_Instructions to follow_.
Exactly and in full, give the records again.

*** Opening of Information supplied ***

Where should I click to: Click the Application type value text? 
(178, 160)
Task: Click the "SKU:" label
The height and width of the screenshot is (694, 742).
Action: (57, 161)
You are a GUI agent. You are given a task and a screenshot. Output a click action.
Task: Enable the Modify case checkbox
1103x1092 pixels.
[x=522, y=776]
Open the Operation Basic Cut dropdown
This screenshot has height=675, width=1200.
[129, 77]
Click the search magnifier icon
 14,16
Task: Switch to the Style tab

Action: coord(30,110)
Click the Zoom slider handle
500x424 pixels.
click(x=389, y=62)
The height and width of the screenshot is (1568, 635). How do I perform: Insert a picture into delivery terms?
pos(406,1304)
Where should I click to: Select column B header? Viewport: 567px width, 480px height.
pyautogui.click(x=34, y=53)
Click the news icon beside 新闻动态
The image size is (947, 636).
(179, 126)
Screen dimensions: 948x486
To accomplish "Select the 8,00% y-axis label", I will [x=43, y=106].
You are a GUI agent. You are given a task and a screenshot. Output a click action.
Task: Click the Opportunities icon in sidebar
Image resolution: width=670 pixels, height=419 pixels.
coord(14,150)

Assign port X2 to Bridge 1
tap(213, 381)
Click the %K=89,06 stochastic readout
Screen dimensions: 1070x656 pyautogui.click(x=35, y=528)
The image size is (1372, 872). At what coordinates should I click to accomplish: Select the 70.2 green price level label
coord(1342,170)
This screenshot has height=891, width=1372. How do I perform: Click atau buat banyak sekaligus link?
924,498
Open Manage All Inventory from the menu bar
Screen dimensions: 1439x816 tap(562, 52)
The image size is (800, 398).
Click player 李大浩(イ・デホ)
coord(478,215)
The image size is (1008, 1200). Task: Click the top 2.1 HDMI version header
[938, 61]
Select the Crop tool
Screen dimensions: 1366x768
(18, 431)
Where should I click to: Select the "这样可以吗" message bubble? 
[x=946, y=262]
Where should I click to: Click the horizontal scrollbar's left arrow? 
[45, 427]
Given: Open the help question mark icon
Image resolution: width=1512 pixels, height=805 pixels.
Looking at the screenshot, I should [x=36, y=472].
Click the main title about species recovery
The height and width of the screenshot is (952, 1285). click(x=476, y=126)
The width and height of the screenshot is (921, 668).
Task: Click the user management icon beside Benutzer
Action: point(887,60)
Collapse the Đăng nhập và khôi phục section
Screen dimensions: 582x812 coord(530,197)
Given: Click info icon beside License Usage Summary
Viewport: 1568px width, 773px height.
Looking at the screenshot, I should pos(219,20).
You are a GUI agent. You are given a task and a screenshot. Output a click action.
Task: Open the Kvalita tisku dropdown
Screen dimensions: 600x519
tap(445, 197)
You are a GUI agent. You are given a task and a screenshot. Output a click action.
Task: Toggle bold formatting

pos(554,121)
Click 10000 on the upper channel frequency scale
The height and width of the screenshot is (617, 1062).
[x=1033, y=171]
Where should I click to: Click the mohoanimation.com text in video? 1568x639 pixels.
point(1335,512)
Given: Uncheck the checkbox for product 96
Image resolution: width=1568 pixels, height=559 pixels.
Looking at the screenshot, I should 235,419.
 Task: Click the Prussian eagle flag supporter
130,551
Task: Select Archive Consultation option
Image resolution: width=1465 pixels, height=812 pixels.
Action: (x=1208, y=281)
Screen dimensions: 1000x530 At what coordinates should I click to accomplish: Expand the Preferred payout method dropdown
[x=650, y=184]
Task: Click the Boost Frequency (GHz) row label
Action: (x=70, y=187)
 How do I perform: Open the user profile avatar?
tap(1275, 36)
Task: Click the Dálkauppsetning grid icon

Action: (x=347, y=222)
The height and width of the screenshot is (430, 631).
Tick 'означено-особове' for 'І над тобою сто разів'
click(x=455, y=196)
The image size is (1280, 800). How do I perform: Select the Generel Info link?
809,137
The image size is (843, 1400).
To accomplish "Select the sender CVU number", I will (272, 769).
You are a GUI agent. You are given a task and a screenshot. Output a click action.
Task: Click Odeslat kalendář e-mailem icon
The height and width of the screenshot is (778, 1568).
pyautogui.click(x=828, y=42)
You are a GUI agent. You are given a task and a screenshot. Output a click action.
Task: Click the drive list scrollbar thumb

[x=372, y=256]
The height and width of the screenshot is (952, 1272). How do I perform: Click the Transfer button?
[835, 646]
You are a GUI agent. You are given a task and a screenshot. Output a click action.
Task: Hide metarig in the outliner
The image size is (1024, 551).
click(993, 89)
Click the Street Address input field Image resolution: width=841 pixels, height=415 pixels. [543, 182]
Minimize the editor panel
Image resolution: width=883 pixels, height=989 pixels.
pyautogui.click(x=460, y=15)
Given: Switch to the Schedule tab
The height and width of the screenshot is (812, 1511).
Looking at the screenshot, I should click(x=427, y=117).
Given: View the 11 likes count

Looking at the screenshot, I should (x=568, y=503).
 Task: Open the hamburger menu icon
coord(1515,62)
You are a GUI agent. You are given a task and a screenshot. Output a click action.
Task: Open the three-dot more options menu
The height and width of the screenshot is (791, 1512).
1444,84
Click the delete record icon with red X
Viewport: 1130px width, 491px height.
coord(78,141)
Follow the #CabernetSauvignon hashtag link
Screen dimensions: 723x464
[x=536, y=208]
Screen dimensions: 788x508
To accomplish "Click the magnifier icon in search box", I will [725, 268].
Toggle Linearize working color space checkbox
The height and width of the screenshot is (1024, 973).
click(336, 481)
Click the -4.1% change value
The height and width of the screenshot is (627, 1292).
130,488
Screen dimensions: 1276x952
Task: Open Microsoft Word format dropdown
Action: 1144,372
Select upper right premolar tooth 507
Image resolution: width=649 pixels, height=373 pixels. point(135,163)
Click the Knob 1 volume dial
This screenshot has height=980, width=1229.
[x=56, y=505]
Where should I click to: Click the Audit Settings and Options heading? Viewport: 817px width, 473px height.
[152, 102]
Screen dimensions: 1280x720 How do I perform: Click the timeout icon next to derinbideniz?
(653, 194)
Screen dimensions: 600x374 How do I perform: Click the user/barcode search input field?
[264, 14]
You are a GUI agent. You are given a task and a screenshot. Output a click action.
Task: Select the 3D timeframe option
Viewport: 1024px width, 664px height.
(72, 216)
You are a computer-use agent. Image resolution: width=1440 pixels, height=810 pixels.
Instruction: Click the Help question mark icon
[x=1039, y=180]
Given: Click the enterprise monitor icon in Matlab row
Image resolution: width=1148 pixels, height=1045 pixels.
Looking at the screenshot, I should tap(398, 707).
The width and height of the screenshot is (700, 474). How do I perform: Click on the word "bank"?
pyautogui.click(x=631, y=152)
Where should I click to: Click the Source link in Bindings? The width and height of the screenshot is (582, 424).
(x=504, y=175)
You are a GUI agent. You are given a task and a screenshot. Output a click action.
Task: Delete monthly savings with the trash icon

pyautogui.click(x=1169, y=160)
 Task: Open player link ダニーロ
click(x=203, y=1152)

*** Close of Information supplied ***

_Solution to this task_.
Where should I click to: Click the Application type value text? 
(178, 160)
Task: Click the "SKU:" label
The height and width of the screenshot is (694, 742).
Action: (57, 161)
You are a GUI agent. You are given a task and a screenshot. Output a click action.
Task: Enable the Modify case checkbox
1103x1092 pixels.
[x=522, y=776]
Open the Operation Basic Cut dropdown
This screenshot has height=675, width=1200.
[129, 77]
Click the search magnifier icon
 14,16
Task: Switch to the Style tab

Action: coord(30,110)
Click the Zoom slider handle
500x424 pixels.
click(x=389, y=62)
The height and width of the screenshot is (1568, 635). How do I perform: Insert a picture into delivery terms?
pos(406,1304)
Where should I click to: Select column B header? Viewport: 567px width, 480px height.
pyautogui.click(x=34, y=53)
Click the news icon beside 新闻动态
The image size is (947, 636).
(179, 126)
Screen dimensions: 948x486
To accomplish "Select the 8,00% y-axis label", I will [x=43, y=106].
You are a GUI agent. You are given a task and a screenshot. Output a click action.
Task: Click the Opportunities icon in sidebar
Image resolution: width=670 pixels, height=419 pixels.
coord(14,150)

Assign port X2 to Bridge 1
tap(213, 381)
Click the %K=89,06 stochastic readout
Screen dimensions: 1070x656 pyautogui.click(x=35, y=528)
The image size is (1372, 872). At what coordinates should I click to accomplish: Select the 70.2 green price level label
coord(1342,170)
This screenshot has height=891, width=1372. How do I perform: Click atau buat banyak sekaligus link?
924,498
Open Manage All Inventory from the menu bar
Screen dimensions: 1439x816 tap(562, 52)
The image size is (800, 398).
Click player 李大浩(イ・デホ)
coord(478,215)
The image size is (1008, 1200). Task: Click the top 2.1 HDMI version header
[938, 61]
Select the Crop tool
Screen dimensions: 1366x768
(18, 431)
Where should I click to: Select the "这样可以吗" message bubble? 
[x=946, y=262]
Where should I click to: Click the horizontal scrollbar's left arrow? 
[45, 427]
Given: Open the help question mark icon
Image resolution: width=1512 pixels, height=805 pixels.
Looking at the screenshot, I should [x=36, y=472].
Click the main title about species recovery
The height and width of the screenshot is (952, 1285). click(x=476, y=126)
The width and height of the screenshot is (921, 668).
Task: Click the user management icon beside Benutzer
Action: point(887,60)
Collapse the Đăng nhập và khôi phục section
Screen dimensions: 582x812 coord(530,197)
Given: Click info icon beside License Usage Summary
Viewport: 1568px width, 773px height.
Looking at the screenshot, I should pos(219,20).
You are a GUI agent. You are given a task and a screenshot. Output a click action.
Task: Open the Kvalita tisku dropdown
Screen dimensions: 600x519
tap(445, 197)
You are a GUI agent. You are given a task and a screenshot. Output a click action.
Task: Toggle bold formatting

pos(554,121)
Click 10000 on the upper channel frequency scale
The height and width of the screenshot is (617, 1062).
[x=1033, y=171]
Where should I click to: Click the mohoanimation.com text in video? 1568x639 pixels.
point(1335,512)
Given: Uncheck the checkbox for product 96
Image resolution: width=1568 pixels, height=559 pixels.
Looking at the screenshot, I should 235,419.
 Task: Click the Prussian eagle flag supporter
130,551
Task: Select Archive Consultation option
Image resolution: width=1465 pixels, height=812 pixels.
Action: (x=1208, y=281)
Screen dimensions: 1000x530 At what coordinates should I click to accomplish: Expand the Preferred payout method dropdown
[x=650, y=184]
Task: Click the Boost Frequency (GHz) row label
Action: (x=70, y=187)
 How do I perform: Open the user profile avatar?
tap(1275, 36)
Task: Click the Dálkauppsetning grid icon

Action: (x=347, y=222)
The height and width of the screenshot is (430, 631).
Tick 'означено-особове' for 'І над тобою сто разів'
click(x=455, y=196)
The image size is (1280, 800). How do I perform: Select the Generel Info link?
809,137
The image size is (843, 1400).
To accomplish "Select the sender CVU number", I will (272, 769).
You are a GUI agent. You are given a task and a screenshot. Output a click action.
Task: Click Odeslat kalendář e-mailem icon
The height and width of the screenshot is (778, 1568).
pyautogui.click(x=828, y=42)
You are a GUI agent. You are given a task and a screenshot. Output a click action.
Task: Click the drive list scrollbar thumb

[x=372, y=256]
The height and width of the screenshot is (952, 1272). How do I perform: Click the Transfer button?
[835, 646]
You are a GUI agent. You are given a task and a screenshot. Output a click action.
Task: Hide metarig in the outliner
The image size is (1024, 551).
click(993, 89)
Click the Street Address input field Image resolution: width=841 pixels, height=415 pixels. [543, 182]
Minimize the editor panel
Image resolution: width=883 pixels, height=989 pixels.
pyautogui.click(x=460, y=15)
Given: Switch to the Schedule tab
The height and width of the screenshot is (812, 1511).
Looking at the screenshot, I should click(x=427, y=117).
Given: View the 11 likes count

Looking at the screenshot, I should (x=568, y=503).
 Task: Open the hamburger menu icon
coord(1515,62)
You are a GUI agent. You are given a task and a screenshot. Output a click action.
Task: Open the three-dot more options menu
The height and width of the screenshot is (791, 1512).
1444,84
Click the delete record icon with red X
Viewport: 1130px width, 491px height.
coord(78,141)
Follow the #CabernetSauvignon hashtag link
Screen dimensions: 723x464
[x=536, y=208]
Screen dimensions: 788x508
To accomplish "Click the magnifier icon in search box", I will [725, 268].
Toggle Linearize working color space checkbox
The height and width of the screenshot is (1024, 973).
click(336, 481)
Click the -4.1% change value
The height and width of the screenshot is (627, 1292).
130,488
Screen dimensions: 1276x952
Task: Open Microsoft Word format dropdown
Action: 1144,372
Select upper right premolar tooth 507
Image resolution: width=649 pixels, height=373 pixels. point(135,163)
Click the Knob 1 volume dial
This screenshot has height=980, width=1229.
[x=56, y=505]
Where should I click to: Click the Audit Settings and Options heading? Viewport: 817px width, 473px height.
[152, 102]
Screen dimensions: 1280x720 How do I perform: Click the timeout icon next to derinbideniz?
(653, 194)
Screen dimensions: 600x374 How do I perform: Click the user/barcode search input field?
[264, 14]
You are a GUI agent. You are given a task and a screenshot. Output a click action.
Task: Select the 3D timeframe option
Viewport: 1024px width, 664px height.
(72, 216)
You are a computer-use agent. Image resolution: width=1440 pixels, height=810 pixels.
Instruction: Click the Help question mark icon
[x=1039, y=180]
Given: Click the enterprise monitor icon in Matlab row
Image resolution: width=1148 pixels, height=1045 pixels.
Looking at the screenshot, I should tap(398, 707).
The width and height of the screenshot is (700, 474). How do I perform: Click on the word "bank"?
pyautogui.click(x=631, y=152)
Where should I click to: Click the Source link in Bindings? The width and height of the screenshot is (582, 424).
(x=504, y=175)
You are a GUI agent. You are given a task and a screenshot. Output a click action.
Task: Delete monthly savings with the trash icon

pyautogui.click(x=1169, y=160)
 Task: Open player link ダニーロ
click(x=203, y=1152)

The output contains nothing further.